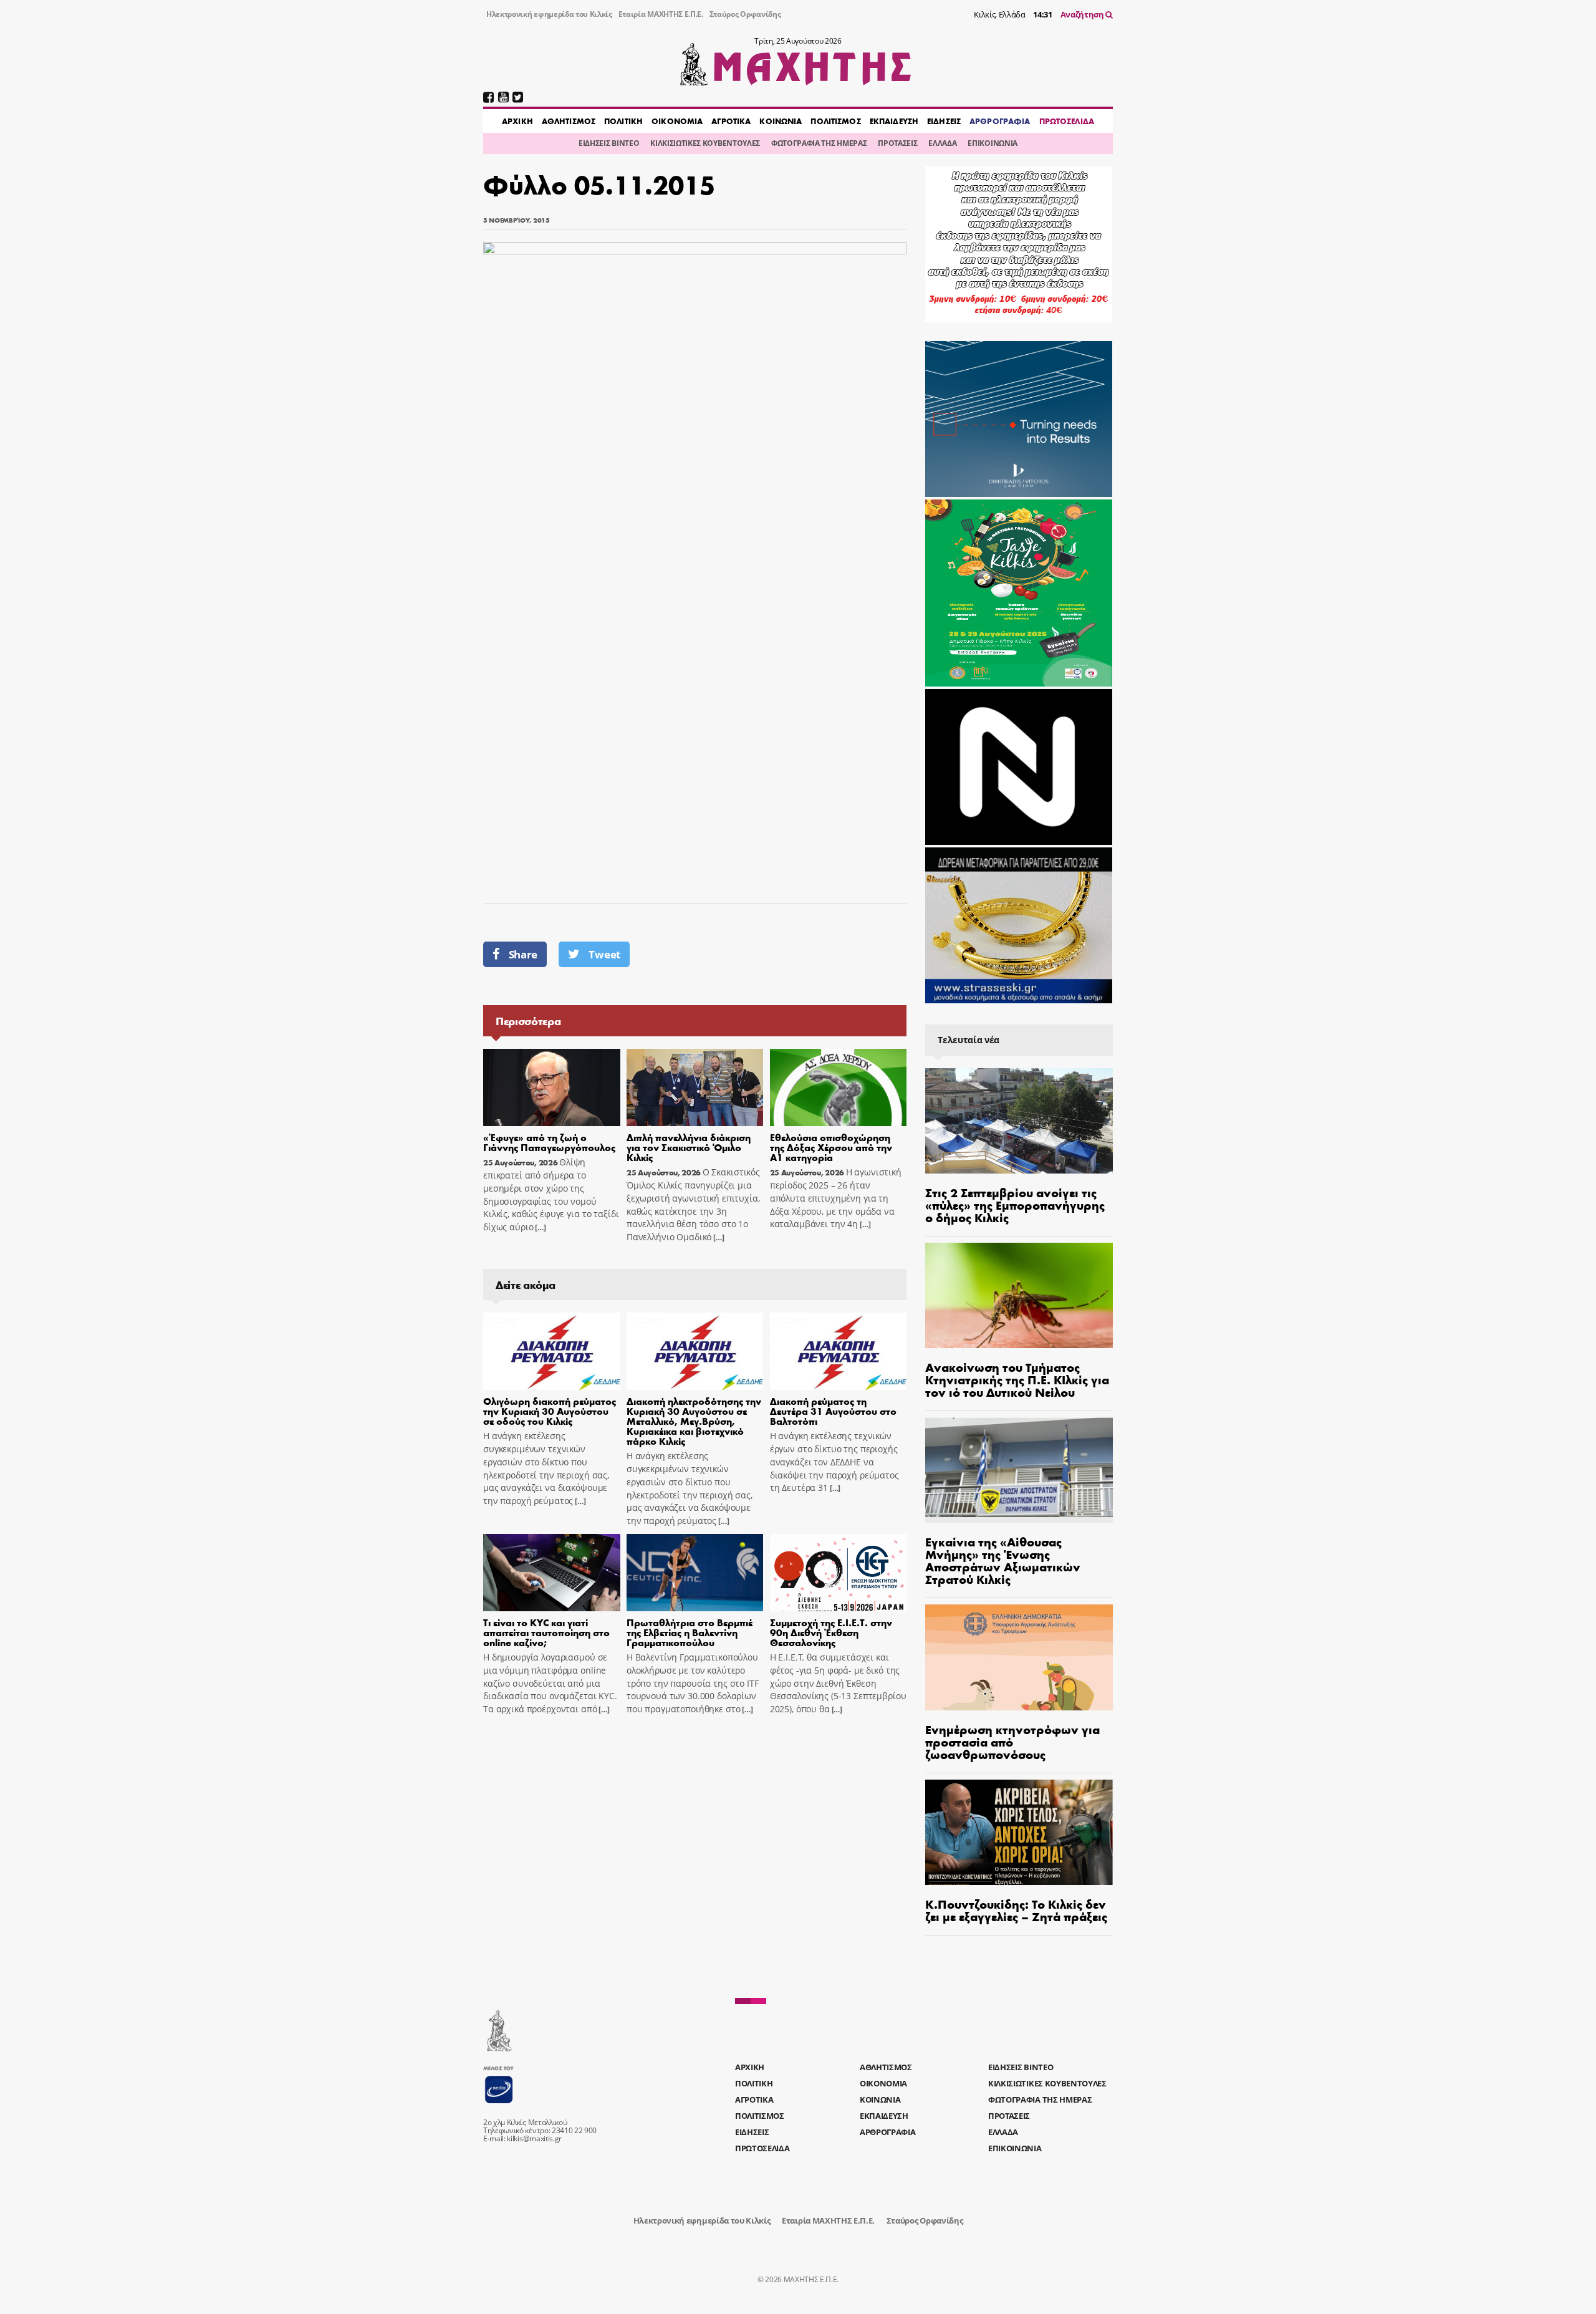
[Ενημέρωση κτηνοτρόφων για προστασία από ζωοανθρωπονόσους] (1019, 1657)
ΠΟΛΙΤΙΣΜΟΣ (835, 121)
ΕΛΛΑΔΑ (942, 143)
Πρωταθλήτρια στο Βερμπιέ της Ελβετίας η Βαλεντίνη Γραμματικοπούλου (689, 1632)
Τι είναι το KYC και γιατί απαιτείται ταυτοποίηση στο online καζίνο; (546, 1632)
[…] (539, 1227)
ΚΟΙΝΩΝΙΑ (780, 121)
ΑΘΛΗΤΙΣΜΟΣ (568, 121)
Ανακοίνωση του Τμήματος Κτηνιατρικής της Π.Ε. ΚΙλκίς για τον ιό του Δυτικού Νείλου (1017, 1379)
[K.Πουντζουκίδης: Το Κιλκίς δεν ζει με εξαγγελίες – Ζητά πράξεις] (1019, 1832)
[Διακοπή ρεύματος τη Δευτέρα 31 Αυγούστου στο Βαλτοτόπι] (838, 1351)
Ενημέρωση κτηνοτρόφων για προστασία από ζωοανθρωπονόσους (1012, 1741)
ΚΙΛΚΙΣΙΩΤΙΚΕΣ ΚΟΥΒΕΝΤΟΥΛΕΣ (705, 143)
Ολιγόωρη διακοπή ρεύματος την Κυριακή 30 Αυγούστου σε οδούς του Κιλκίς (549, 1410)
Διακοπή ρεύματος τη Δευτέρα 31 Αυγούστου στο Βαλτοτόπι (833, 1410)
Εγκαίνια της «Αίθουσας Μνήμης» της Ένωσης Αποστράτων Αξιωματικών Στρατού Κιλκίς (1002, 1560)
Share (523, 954)
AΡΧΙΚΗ (517, 121)
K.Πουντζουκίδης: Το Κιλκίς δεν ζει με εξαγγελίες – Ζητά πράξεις (1016, 1909)
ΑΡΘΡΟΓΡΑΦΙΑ (999, 121)
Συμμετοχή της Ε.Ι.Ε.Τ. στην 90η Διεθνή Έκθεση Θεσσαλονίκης (831, 1632)
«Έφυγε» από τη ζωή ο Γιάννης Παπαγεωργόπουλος (549, 1142)
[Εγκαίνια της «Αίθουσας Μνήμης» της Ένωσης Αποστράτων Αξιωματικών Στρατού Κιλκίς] (1019, 1470)
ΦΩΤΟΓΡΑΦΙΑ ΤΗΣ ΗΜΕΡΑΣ (819, 143)
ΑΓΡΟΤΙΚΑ (731, 121)
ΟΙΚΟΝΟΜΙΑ (677, 121)
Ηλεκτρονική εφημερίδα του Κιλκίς (549, 14)
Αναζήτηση (1083, 14)
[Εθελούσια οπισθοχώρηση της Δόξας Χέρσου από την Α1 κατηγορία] (838, 1087)
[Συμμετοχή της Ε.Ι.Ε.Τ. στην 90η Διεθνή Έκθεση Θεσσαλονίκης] (838, 1572)
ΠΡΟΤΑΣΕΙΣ (897, 143)
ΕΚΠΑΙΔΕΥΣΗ (894, 121)
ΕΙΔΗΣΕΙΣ (944, 121)
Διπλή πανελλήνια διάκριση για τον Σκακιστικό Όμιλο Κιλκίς (689, 1147)
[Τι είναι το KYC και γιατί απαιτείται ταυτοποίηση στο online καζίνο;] (551, 1572)
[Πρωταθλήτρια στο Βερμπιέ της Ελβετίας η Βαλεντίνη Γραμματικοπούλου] (695, 1572)
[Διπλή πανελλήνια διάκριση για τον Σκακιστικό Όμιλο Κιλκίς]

• [EXERCISE PROMPT] The lines from the start of the data through the line that contains "ΑΡΘΡΟΓΡΑΦΙΑ (999, 121)" are to be returned exactly, please, with both ends included and every picture left out.

• [WRITTEN RESPONSE]
[Ενημέρωση κτηνοτρόφων για προστασία από ζωοανθρωπονόσους] (1019, 1657)
ΠΟΛΙΤΙΣΜΟΣ (835, 121)
ΕΛΛΑΔΑ (942, 143)
Πρωταθλήτρια στο Βερμπιέ της Ελβετίας η Βαλεντίνη Γραμματικοπούλου (689, 1632)
Τι είναι το KYC και γιατί απαιτείται ταυτοποίηση στο online καζίνο; (546, 1632)
[…] (539, 1227)
ΚΟΙΝΩΝΙΑ (780, 121)
ΑΘΛΗΤΙΣΜΟΣ (568, 121)
Ανακοίνωση του Τμήματος Κτηνιατρικής της Π.Ε. ΚΙλκίς για τον ιό του Δυτικού Νείλου (1017, 1379)
[K.Πουντζουκίδης: Το Κιλκίς δεν ζει με εξαγγελίες – Ζητά πράξεις] (1019, 1832)
[Διακοπή ρεύματος τη Δευτέρα 31 Αυγούστου στο Βαλτοτόπι] (838, 1351)
Ενημέρωση κτηνοτρόφων για προστασία από ζωοανθρωπονόσους (1012, 1741)
ΚΙΛΚΙΣΙΩΤΙΚΕΣ ΚΟΥΒΕΝΤΟΥΛΕΣ (705, 143)
Ολιγόωρη διακοπή ρεύματος την Κυριακή 30 Αυγούστου σε οδούς του Κιλκίς (549, 1410)
Διακοπή ρεύματος τη Δευτέρα 31 Αυγούστου στο Βαλτοτόπι (833, 1410)
Εγκαίνια της «Αίθουσας Μνήμης» της Ένωσης Αποστράτων Αξιωματικών Στρατού Κιλκίς (1002, 1560)
Share (523, 954)
AΡΧΙΚΗ (517, 121)
K.Πουντζουκίδης: Το Κιλκίς δεν ζει με εξαγγελίες – Ζητά πράξεις (1016, 1909)
ΑΡΘΡΟΓΡΑΦΙΑ (999, 121)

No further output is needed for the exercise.